**About this task:** Print the line that has "Where should I" in it, then every remaining line of the data, exactly and without anything extra.

Start of Block

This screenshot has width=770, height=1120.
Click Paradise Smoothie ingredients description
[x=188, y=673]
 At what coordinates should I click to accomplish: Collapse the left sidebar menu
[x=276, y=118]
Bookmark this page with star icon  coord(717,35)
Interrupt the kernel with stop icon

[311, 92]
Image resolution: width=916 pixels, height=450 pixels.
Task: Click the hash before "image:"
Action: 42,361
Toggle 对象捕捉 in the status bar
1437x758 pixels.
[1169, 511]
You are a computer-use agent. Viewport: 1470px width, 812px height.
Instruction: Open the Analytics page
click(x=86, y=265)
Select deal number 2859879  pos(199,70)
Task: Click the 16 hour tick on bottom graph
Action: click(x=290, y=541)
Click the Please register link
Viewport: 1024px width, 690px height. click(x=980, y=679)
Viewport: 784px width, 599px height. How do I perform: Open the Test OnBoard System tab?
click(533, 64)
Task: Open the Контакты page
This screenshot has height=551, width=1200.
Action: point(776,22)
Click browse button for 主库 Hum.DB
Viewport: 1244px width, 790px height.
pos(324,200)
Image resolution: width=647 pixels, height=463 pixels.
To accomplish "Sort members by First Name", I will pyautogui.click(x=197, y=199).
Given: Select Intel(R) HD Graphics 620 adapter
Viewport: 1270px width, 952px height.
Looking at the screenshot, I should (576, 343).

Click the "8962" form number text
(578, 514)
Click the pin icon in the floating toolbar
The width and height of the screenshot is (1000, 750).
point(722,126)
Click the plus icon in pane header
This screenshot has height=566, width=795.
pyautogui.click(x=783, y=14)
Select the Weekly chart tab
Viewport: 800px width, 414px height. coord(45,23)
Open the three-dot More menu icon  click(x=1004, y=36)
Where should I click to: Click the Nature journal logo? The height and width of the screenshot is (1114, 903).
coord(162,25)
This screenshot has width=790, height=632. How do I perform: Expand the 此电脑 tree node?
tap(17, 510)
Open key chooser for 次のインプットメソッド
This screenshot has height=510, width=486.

End of Block

**Answer below:**
Where should I click to: Click the Nature journal logo? The height and width of the screenshot is (1114, 903).
coord(162,25)
This screenshot has width=790, height=632. How do I perform: Expand the 此电脑 tree node?
tap(17, 510)
Open key chooser for 次のインプットメソッド
This screenshot has height=510, width=486.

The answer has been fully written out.